▸ **Given request**
Rewrite the records starting at the line containing "How do I perform: Delete" and ending at the line containing "point(790,195)", with "dropdown" replaced by "menu" and nothing else changed.

Item coordinate data:
[BEGIN]
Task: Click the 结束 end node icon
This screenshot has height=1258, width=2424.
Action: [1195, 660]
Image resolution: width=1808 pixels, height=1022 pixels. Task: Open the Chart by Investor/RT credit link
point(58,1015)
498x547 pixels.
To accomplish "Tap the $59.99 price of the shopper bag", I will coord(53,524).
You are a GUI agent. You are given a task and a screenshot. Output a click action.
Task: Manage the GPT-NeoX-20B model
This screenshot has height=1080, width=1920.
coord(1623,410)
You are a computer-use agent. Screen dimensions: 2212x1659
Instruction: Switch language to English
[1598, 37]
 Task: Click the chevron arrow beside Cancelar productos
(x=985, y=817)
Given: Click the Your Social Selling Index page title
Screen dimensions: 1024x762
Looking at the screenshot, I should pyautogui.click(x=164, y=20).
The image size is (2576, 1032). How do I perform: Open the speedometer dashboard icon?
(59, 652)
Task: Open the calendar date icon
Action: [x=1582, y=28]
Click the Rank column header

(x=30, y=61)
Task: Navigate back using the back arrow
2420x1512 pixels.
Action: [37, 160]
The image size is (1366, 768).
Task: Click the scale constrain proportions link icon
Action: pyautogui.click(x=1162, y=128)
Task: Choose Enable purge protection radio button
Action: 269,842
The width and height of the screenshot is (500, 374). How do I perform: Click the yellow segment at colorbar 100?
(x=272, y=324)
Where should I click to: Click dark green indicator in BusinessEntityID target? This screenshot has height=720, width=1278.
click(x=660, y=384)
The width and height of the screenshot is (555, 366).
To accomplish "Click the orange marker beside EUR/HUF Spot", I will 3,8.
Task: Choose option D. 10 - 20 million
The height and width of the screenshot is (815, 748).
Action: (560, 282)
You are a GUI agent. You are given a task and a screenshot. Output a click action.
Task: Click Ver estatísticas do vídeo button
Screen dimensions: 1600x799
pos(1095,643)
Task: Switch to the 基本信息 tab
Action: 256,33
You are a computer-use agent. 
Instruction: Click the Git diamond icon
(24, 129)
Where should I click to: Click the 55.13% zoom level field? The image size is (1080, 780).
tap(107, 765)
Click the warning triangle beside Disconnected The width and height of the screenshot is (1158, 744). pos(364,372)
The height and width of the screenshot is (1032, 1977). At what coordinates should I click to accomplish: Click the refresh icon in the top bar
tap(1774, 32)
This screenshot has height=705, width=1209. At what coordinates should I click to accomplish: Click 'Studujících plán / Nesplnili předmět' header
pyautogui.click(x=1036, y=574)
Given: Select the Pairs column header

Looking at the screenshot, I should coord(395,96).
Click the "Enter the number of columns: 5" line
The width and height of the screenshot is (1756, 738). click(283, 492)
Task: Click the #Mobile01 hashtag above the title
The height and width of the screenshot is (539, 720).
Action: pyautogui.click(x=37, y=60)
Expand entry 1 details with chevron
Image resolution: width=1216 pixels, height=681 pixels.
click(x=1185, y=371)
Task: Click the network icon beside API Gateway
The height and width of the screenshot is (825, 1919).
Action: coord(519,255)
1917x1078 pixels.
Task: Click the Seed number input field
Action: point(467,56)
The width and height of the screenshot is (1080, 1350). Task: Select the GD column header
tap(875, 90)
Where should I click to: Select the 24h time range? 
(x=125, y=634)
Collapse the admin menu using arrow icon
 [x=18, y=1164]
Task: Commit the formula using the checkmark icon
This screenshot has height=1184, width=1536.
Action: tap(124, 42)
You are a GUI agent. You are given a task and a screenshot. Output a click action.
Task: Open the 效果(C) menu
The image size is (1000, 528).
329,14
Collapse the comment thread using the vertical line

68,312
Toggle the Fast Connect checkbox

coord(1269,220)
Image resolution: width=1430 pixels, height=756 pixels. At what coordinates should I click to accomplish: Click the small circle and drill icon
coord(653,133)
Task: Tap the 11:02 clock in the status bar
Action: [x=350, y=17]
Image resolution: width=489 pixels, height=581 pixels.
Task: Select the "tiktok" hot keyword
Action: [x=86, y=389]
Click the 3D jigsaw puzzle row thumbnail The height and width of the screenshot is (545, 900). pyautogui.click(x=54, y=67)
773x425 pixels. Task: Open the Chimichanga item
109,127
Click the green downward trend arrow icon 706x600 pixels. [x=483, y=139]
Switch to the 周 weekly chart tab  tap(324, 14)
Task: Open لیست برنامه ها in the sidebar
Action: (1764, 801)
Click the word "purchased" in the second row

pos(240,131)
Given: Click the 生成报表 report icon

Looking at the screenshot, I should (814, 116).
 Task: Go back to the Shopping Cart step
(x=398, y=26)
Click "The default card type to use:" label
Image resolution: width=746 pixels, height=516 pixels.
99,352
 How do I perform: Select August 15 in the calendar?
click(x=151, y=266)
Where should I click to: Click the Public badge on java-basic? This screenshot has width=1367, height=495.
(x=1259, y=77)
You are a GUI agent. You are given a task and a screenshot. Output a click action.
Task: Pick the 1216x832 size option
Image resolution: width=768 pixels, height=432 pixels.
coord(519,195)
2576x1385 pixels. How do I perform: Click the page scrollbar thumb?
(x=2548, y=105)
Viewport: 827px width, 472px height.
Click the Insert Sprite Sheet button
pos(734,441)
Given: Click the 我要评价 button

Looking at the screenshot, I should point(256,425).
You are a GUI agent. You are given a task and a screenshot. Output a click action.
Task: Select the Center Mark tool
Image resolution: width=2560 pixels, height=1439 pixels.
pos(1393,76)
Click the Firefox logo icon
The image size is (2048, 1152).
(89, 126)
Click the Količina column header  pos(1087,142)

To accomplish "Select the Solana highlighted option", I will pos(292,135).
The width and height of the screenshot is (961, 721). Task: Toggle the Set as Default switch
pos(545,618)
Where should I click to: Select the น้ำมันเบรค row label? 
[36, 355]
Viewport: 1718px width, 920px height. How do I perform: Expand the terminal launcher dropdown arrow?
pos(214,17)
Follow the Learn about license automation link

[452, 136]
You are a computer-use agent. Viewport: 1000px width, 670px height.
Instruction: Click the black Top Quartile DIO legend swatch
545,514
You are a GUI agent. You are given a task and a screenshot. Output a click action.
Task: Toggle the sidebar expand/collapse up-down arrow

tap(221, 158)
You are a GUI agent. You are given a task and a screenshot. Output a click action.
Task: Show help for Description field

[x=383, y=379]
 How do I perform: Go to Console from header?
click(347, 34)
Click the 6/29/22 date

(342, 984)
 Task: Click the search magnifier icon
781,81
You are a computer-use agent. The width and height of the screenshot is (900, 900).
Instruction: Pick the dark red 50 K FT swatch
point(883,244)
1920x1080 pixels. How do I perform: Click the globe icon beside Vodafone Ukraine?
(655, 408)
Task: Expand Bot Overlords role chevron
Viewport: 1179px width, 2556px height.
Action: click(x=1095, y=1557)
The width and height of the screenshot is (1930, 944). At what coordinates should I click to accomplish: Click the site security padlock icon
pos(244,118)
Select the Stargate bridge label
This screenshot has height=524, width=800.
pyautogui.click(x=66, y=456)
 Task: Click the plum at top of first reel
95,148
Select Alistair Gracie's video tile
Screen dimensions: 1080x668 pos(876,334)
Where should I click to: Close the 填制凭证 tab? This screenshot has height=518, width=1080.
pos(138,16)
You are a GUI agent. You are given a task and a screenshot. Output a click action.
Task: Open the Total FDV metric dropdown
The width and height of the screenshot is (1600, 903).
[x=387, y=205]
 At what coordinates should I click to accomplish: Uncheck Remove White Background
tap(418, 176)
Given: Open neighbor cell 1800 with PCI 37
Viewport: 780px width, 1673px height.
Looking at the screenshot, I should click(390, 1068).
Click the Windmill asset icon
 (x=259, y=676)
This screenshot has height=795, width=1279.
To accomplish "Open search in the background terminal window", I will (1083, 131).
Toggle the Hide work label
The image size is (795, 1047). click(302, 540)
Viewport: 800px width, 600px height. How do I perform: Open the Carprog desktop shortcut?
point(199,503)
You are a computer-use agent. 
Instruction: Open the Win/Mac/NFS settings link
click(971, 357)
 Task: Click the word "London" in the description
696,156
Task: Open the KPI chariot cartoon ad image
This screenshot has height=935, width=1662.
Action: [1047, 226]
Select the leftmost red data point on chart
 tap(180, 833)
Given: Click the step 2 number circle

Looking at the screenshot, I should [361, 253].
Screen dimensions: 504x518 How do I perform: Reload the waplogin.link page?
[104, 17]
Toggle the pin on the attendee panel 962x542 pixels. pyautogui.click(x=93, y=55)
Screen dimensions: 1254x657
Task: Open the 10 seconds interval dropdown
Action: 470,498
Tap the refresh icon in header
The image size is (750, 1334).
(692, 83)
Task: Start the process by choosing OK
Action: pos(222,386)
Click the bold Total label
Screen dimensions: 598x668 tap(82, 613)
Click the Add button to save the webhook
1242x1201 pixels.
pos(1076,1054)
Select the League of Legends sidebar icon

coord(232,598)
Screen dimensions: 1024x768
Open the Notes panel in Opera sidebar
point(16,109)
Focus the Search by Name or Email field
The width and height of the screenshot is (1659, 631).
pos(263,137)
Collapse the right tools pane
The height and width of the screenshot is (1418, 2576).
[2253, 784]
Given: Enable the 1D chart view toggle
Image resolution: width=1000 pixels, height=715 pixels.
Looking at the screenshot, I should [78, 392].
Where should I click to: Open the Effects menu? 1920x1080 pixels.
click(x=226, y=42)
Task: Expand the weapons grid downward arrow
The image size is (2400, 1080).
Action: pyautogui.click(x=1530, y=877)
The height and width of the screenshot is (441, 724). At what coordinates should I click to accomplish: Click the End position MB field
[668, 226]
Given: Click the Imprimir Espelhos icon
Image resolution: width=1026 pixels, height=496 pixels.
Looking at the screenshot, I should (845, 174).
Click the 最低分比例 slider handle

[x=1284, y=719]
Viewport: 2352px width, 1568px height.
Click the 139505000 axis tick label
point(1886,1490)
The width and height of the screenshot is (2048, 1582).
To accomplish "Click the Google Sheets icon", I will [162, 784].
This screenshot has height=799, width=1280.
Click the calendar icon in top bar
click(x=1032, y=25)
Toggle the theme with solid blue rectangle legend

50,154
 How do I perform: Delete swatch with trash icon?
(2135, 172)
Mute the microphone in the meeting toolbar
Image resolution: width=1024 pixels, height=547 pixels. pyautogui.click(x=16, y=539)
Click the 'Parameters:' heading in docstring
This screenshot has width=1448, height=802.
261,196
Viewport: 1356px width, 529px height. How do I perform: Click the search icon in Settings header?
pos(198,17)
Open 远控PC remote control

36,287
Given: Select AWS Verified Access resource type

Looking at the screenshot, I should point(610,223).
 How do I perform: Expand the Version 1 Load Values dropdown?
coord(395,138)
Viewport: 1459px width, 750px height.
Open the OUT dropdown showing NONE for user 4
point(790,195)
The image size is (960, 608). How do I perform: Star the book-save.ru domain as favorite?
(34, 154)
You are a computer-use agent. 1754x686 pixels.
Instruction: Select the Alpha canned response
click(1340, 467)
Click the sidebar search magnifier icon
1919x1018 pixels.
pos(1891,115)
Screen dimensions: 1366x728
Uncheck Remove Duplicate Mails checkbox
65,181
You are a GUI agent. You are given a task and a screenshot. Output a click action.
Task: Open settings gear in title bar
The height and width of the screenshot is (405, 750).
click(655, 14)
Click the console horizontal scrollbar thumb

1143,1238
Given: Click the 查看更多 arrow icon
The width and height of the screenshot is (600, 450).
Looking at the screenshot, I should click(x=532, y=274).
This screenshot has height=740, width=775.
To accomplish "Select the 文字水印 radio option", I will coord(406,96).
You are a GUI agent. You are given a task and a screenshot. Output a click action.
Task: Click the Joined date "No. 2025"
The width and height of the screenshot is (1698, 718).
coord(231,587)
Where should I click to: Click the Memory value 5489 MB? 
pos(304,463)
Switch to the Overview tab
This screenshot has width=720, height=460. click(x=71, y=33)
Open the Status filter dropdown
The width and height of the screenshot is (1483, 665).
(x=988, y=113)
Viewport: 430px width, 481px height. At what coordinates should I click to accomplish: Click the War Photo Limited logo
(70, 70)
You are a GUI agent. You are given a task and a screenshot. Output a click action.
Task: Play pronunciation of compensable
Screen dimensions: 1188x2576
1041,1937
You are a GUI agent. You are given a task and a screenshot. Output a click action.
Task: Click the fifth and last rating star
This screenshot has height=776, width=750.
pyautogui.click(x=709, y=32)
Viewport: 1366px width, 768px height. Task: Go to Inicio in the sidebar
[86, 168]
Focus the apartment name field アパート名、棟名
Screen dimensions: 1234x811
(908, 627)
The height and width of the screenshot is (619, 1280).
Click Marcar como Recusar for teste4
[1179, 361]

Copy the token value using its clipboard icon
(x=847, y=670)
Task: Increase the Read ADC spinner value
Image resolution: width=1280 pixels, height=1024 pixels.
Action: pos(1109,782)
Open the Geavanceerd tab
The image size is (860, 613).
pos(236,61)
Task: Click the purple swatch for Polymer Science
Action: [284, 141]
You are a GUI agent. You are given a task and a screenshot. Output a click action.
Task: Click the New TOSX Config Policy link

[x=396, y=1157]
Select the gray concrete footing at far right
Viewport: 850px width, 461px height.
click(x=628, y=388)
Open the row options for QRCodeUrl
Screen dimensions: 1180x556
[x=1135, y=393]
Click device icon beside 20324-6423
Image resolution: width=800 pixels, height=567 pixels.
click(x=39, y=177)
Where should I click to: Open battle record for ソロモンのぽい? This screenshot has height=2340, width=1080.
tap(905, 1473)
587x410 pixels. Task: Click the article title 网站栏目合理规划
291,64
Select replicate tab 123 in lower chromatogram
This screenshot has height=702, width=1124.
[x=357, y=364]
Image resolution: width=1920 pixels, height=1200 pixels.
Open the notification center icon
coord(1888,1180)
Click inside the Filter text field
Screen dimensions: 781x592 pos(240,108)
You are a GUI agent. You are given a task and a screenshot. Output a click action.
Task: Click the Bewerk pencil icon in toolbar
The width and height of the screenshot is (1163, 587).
[END]
▸ **Task response**
 How do I perform: Delete swatch with trash icon?
(2135, 172)
Mute the microphone in the meeting toolbar
Image resolution: width=1024 pixels, height=547 pixels. pyautogui.click(x=16, y=539)
Click the 'Parameters:' heading in docstring
This screenshot has width=1448, height=802.
261,196
Viewport: 1356px width, 529px height. How do I perform: Click the search icon in Settings header?
pos(198,17)
Open 远控PC remote control

36,287
Given: Select AWS Verified Access resource type

Looking at the screenshot, I should point(610,223).
 How do I perform: Expand the Version 1 Load Values menu?
coord(395,138)
Viewport: 1459px width, 750px height.
Open the OUT menu showing NONE for user 4
point(790,195)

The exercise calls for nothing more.